• **What you are asked to do**: Which lines below contain the word "image"? Copy out each of them in full.

• **Record list**:
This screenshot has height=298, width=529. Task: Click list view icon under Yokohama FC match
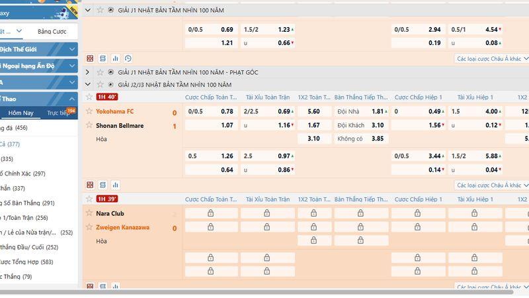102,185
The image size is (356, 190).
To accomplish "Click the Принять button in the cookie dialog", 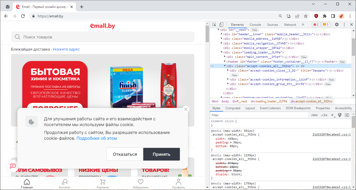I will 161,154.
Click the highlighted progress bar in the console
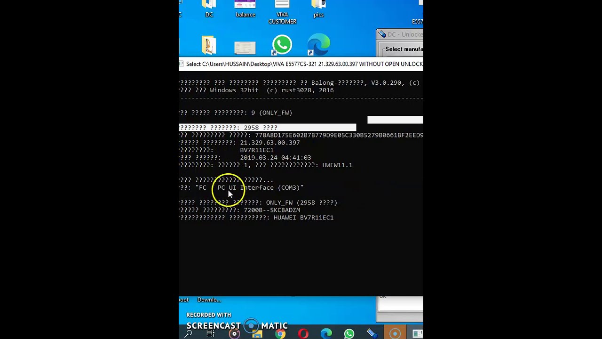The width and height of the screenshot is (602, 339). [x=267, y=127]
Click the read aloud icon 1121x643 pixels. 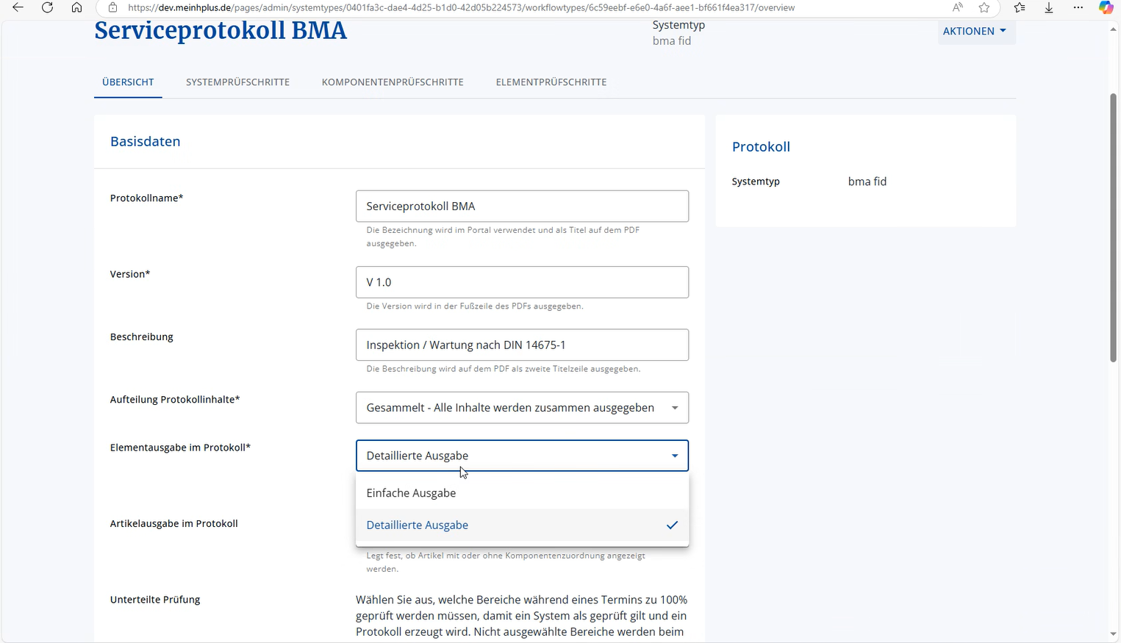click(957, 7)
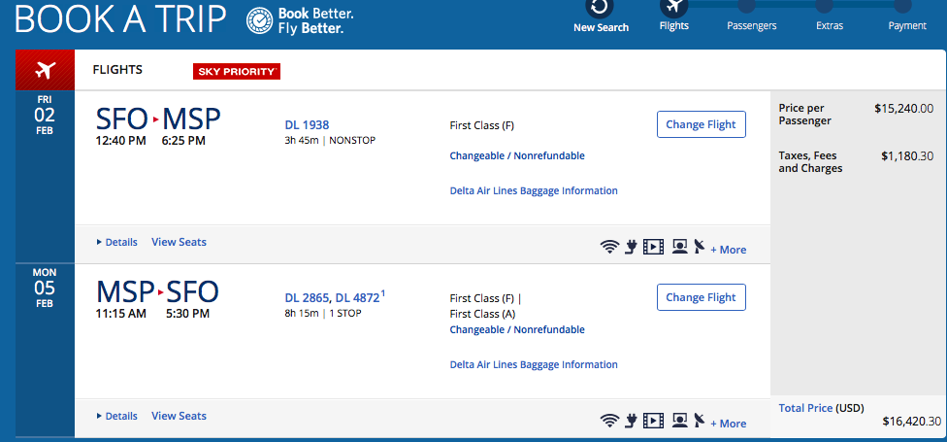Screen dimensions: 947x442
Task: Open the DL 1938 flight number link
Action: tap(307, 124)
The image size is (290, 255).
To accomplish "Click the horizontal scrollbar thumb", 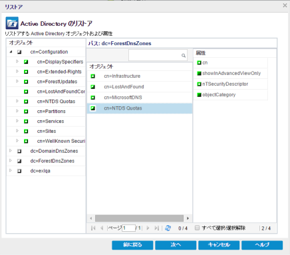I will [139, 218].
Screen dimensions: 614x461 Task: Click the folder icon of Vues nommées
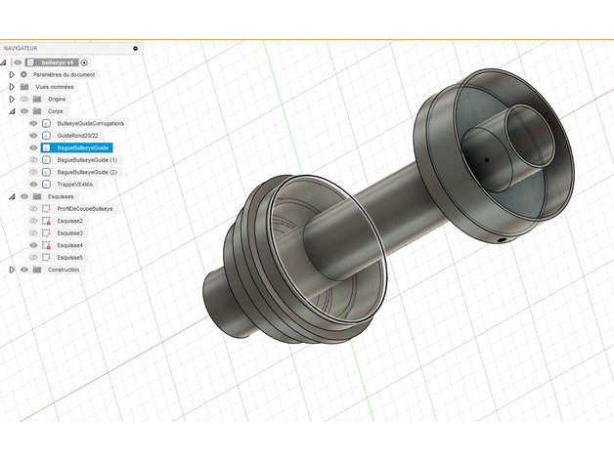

• **The solution**:
The image size is (356, 190).
The image size is (290, 255).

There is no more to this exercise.